Legumes have a long history, including records of their consumption in the Middle East more than 11,000 years ago by some of the oldest civilizations. Today, they are a food used in various cuisines around the world. Legumes are a great source of several important nutrients, including a wide range of vitamins, minerals, but especially plant proteins and fiber.

A large part of our ancestors' diet was largely made up of legumes, which nowadays is not relevant. Legumes should appear in our diet three times a week. And to be completely honest, that is often not the case. Historically, legumes have appeared in the diet of our ancestors mainly due to the lack of meat and their saturating properties. As meat availability in the Western world is almost unlimited today, meat clearly predominates and many legumes have been eliminated from the diet altogether.

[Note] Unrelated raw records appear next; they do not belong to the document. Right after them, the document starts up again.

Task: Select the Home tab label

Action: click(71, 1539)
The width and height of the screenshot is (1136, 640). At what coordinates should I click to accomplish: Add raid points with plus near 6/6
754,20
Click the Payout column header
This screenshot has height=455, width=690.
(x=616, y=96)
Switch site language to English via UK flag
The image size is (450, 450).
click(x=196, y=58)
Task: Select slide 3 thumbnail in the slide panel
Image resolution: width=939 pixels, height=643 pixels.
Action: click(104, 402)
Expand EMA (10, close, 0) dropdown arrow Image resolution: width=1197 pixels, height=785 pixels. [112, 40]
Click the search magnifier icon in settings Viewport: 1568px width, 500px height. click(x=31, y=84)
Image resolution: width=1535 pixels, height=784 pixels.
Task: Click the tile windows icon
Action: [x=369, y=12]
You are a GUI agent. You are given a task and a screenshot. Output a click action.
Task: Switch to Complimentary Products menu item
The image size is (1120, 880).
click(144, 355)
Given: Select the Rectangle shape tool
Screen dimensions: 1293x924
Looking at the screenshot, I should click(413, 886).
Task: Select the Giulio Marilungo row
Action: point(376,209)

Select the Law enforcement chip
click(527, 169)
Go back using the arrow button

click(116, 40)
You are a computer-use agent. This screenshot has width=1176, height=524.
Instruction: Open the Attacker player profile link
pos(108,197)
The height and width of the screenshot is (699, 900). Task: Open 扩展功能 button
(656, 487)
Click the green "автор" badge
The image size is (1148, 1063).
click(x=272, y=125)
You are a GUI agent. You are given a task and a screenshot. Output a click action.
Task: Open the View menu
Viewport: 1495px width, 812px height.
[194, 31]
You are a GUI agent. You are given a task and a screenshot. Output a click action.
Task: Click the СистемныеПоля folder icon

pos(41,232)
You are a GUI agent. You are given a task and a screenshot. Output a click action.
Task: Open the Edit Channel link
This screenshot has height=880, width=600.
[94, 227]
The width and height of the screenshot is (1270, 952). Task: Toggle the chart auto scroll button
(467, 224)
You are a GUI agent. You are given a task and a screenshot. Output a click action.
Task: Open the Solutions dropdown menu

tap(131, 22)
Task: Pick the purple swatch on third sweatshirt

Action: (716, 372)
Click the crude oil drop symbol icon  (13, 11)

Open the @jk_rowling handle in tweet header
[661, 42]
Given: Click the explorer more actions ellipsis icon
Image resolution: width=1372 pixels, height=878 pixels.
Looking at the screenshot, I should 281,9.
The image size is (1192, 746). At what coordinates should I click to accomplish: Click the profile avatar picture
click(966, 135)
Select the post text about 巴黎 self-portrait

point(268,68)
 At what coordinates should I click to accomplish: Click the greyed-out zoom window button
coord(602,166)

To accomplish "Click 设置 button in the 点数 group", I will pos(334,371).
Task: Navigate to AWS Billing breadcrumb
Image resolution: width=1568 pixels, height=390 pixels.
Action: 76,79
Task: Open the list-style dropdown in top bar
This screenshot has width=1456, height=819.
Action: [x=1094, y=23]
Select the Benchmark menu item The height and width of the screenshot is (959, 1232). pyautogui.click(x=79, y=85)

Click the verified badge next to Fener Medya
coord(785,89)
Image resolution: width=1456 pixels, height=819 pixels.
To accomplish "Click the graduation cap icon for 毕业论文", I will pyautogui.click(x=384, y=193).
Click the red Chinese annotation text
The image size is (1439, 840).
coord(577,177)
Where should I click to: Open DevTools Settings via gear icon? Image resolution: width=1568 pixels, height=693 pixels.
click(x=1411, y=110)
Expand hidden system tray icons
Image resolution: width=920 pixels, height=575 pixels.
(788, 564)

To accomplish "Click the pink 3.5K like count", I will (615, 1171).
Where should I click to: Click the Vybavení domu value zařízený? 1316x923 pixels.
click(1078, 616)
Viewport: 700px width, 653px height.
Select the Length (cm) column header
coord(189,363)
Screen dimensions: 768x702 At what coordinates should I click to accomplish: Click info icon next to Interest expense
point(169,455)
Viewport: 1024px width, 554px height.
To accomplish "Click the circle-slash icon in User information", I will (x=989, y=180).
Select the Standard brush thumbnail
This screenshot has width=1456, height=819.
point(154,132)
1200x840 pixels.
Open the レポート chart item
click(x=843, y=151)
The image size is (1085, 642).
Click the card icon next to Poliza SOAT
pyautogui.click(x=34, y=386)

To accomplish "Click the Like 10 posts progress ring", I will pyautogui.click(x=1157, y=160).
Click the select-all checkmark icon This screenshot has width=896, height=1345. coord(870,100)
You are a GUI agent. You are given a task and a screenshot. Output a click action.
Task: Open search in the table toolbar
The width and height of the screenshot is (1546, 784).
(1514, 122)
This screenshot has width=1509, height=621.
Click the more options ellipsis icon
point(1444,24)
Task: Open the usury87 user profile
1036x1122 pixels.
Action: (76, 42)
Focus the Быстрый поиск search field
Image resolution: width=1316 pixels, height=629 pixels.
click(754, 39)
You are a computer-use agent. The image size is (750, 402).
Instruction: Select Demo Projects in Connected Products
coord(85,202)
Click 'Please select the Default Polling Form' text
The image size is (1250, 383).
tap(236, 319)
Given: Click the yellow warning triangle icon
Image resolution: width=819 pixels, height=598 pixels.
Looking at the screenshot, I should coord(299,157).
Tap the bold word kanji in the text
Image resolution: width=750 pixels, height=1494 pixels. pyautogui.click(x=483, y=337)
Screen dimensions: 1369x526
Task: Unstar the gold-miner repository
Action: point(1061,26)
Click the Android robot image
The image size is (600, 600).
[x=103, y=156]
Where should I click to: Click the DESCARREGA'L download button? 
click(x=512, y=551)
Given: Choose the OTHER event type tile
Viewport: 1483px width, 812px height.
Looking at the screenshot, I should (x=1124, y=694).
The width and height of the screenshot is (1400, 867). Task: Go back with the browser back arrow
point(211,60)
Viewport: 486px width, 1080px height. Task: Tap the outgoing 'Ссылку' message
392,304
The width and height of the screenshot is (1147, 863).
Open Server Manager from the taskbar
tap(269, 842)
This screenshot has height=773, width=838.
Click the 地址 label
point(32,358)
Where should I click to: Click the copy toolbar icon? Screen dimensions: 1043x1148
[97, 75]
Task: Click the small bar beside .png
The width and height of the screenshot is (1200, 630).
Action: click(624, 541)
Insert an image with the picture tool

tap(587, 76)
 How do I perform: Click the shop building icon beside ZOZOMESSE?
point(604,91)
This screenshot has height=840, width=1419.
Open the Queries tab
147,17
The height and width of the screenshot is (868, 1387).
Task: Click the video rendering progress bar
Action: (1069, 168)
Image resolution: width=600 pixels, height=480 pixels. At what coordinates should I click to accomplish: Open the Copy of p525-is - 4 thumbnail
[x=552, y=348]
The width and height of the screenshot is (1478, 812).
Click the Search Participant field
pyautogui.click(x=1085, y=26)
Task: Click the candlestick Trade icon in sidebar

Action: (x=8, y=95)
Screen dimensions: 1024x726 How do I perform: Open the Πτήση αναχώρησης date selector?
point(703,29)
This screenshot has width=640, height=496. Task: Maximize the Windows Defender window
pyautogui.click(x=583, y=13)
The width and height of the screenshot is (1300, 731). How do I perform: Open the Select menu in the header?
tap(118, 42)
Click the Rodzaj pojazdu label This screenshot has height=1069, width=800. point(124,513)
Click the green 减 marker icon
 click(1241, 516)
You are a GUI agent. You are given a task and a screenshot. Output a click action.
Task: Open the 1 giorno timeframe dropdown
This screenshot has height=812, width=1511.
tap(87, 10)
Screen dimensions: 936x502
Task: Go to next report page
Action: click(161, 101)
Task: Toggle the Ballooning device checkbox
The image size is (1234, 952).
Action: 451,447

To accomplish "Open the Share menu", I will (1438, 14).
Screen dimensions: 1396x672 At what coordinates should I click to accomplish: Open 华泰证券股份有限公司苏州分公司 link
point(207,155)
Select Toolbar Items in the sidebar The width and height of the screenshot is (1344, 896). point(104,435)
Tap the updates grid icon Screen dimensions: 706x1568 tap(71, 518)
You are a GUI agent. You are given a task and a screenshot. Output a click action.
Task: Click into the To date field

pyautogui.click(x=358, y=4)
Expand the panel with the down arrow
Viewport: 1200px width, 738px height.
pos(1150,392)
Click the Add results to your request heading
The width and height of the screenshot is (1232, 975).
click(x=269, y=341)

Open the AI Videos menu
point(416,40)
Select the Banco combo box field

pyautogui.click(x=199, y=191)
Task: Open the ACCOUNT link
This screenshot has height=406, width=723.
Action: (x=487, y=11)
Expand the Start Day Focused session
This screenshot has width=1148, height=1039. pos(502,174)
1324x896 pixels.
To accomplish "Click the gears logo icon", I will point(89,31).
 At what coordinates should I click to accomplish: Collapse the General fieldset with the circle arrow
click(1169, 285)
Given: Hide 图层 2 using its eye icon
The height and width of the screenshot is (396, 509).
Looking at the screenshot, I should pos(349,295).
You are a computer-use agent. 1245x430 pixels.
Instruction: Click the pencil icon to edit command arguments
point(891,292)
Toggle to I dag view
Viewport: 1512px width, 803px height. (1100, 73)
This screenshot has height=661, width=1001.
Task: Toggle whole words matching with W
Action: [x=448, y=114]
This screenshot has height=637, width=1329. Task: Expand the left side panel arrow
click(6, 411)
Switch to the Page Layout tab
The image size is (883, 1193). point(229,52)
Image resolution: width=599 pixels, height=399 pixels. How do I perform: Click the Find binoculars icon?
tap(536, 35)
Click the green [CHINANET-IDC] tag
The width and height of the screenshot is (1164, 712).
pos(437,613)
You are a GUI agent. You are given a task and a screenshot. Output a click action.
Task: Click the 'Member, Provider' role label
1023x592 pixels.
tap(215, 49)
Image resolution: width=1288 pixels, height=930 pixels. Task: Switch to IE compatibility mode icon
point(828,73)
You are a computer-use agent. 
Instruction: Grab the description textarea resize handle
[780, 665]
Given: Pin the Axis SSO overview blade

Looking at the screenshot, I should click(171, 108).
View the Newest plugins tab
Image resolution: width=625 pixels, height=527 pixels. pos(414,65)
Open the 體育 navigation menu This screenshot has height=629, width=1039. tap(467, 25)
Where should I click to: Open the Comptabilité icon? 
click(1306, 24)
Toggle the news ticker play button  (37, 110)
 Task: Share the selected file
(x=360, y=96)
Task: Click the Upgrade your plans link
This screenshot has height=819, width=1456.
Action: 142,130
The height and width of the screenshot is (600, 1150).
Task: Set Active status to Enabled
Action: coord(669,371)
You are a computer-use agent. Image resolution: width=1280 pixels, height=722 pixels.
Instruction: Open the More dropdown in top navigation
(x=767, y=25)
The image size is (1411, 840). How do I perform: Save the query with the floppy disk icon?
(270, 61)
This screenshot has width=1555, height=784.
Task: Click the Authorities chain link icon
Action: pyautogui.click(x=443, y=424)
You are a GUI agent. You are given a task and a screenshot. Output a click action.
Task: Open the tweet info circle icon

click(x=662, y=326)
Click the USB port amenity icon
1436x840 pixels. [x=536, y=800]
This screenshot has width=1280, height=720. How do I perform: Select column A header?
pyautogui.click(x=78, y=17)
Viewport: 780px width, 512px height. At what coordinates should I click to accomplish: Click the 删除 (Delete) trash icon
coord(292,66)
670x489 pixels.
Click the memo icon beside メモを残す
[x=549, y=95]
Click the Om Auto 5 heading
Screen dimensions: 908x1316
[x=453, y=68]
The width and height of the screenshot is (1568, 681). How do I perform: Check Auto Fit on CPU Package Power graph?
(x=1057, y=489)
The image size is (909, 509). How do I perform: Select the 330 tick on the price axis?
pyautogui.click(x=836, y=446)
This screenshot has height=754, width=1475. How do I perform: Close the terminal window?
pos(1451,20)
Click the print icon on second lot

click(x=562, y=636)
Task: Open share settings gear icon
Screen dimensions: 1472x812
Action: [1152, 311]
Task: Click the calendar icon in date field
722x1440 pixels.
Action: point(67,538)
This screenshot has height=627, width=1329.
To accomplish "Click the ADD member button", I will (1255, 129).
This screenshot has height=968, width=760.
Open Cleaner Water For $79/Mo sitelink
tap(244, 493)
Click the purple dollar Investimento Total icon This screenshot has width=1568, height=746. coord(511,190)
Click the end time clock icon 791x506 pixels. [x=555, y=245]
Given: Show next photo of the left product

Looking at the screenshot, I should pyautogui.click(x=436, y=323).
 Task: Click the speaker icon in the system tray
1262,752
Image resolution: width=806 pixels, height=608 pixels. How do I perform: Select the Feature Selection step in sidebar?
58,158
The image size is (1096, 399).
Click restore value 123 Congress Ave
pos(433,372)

One of the many advantages of legumes is that it is a food that is still pure, without any adjustments or interventions in agriculture. Legumes have a significant amount of fiber (approx. 15 g), thanks to which they are able to make us feel full for a long time. Therefore, they are not only part of a rational diet, but are also recommended when focusing on weight loss. And because Western diets are low in fiber (not even half of the daily intake is fulfilled), legumes may be a good food to change this deficit. In addition, it is a food suitable for diabetics because legumes have a low glycemic index (GI <50). Starches that contain legumes are absorbed slowly due to their higher fiber content and there is no sharp rise in blood sugar.